The generation of visually relevant, high-quality sounds is a longstanding challenge of deep learning. Solving this challenge would allow sound designers to spend less time searching large foley databases for the sound that is relevant to a specific video scene. Despite promising results shown in [1, 2, 3, 4], generation of long (10+ seconds) and high-quality audio samples supporting a large variety of visual scenes remains to be a challenge. The goal of this work is to bridge this gap.
To achieve this, we propose to tame the visually guided sound generation by shrinking a training dataset of audio spectrograms to a set of representative vectors aka. a codebook. Similar to word tokens in language modeling, these codebook vectors can be used by a transformer to sample a representation that can be easily decoded into a spectrogram. To employ visual information during sampling, we represent video frames as tokens and initialize the target sequence with them. This allows us to sample the next codebook token given the visual information and previously generated codebook tokens. Once autoregressive sampling is done, we remove the visual tokens from the sequence and reuse the pre-trained decoder part of the codebook autoencoder to decode the sampled sequence of codebook tokens into a sound spectrogram.
The natural format of audio is a waveform, a 1D signal resampled at tens of thousands of Hz. One option is to train a codebook directly on such waveforms and, then, sample the codes from it. Using this approach, OpenAI Jukebox could generate high-quality musical performances based on lyrics, style, and artist conditioning. Despite truly wonderful results, the sampling speed is rather slow (1 hour per 10 secs of generated audio).
Therefore, for efficiency, we operate on spectrograms, a condensed 2D representation of an audio signal which could be easily obtained from a raw waveform and inverted back to it. This also allows us to operate with sound as with images and draw on architectural elements from conditional image generation. In this work, we train a codebook on spectrograms similar to VQGAN (a variant of VQVAE) that proved to possess strong reconstruction power from smaller-scale codebook representations when applied to RGB images.
Once we can reliably reconstruct a spectrogram from a small-scale codebook representation we can train a model to sample from the pre-trained codebook a novel representation given visual conditioning.

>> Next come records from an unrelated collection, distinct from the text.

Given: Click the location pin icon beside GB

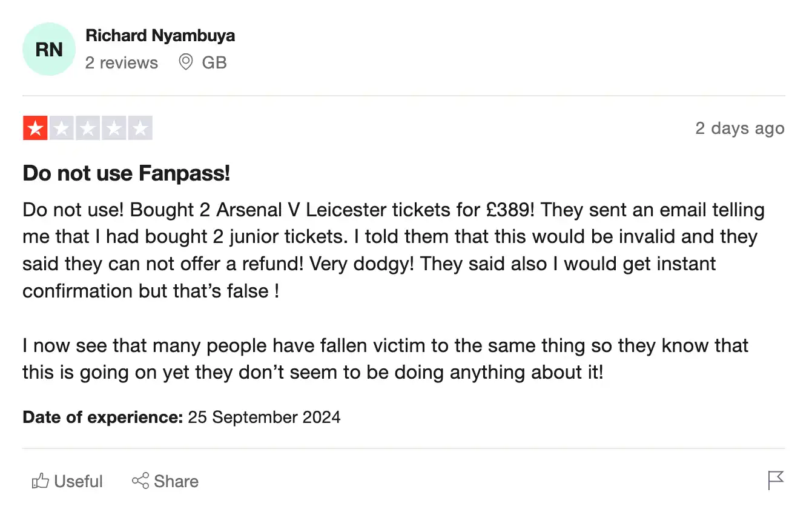Looking at the screenshot, I should [185, 62].
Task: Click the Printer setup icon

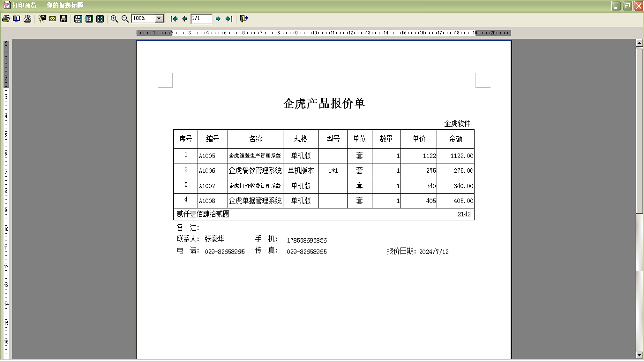Action: (27, 18)
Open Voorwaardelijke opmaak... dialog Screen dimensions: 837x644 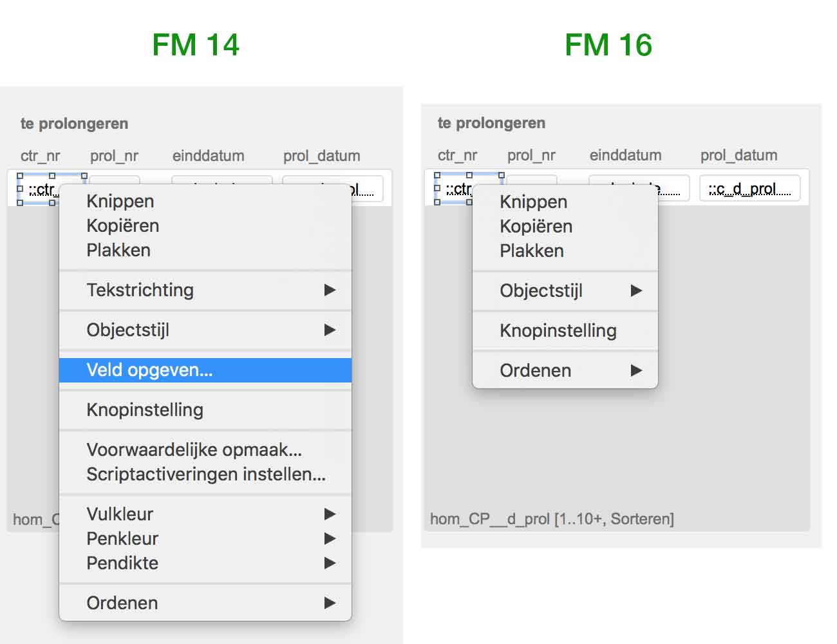point(194,450)
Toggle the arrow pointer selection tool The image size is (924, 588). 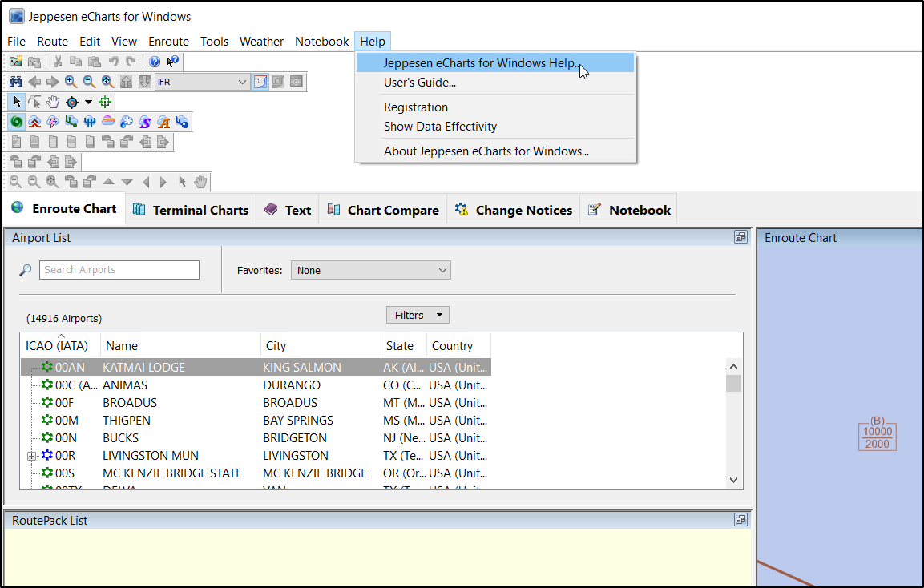click(x=18, y=102)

This representation can be then decoded into a new spectrogram relevant for visual input.
Next, we describe both the spectrogram codebook and the codebook sampler in detail.
The Spectrogram Codebook \(\mathcal{Z}\) is trained in an autoencoder with a quantized bottleneck:
The goal of the autoencoder is to reliably reconstruct the input spectrogram \(x\) from a small-scale codebook (quantized) representation \(z_\mathbf{q}.\) The codebook representation \(z_\mathbf{q}\) is obtained from the encoded representation \(\hat{z}\) just by looking up the closest elements from the codebook \(\mathcal{Z}.\) Both the Codebook Encoder (\(E\)) and Codebook Decoder (\(G\)) are generic 2D Conv stacks.
The training of the codebook is guided with four losses, two of which are traditional VQVAE losses: the codebook and reconstruction. The other two are inherited from the VQGAN architecture: patch-based adversarial and perceptual losses (LPIPS). The latter two losses were proven to allow reconstruction from smaller-scale codebook representations (see VQGAN).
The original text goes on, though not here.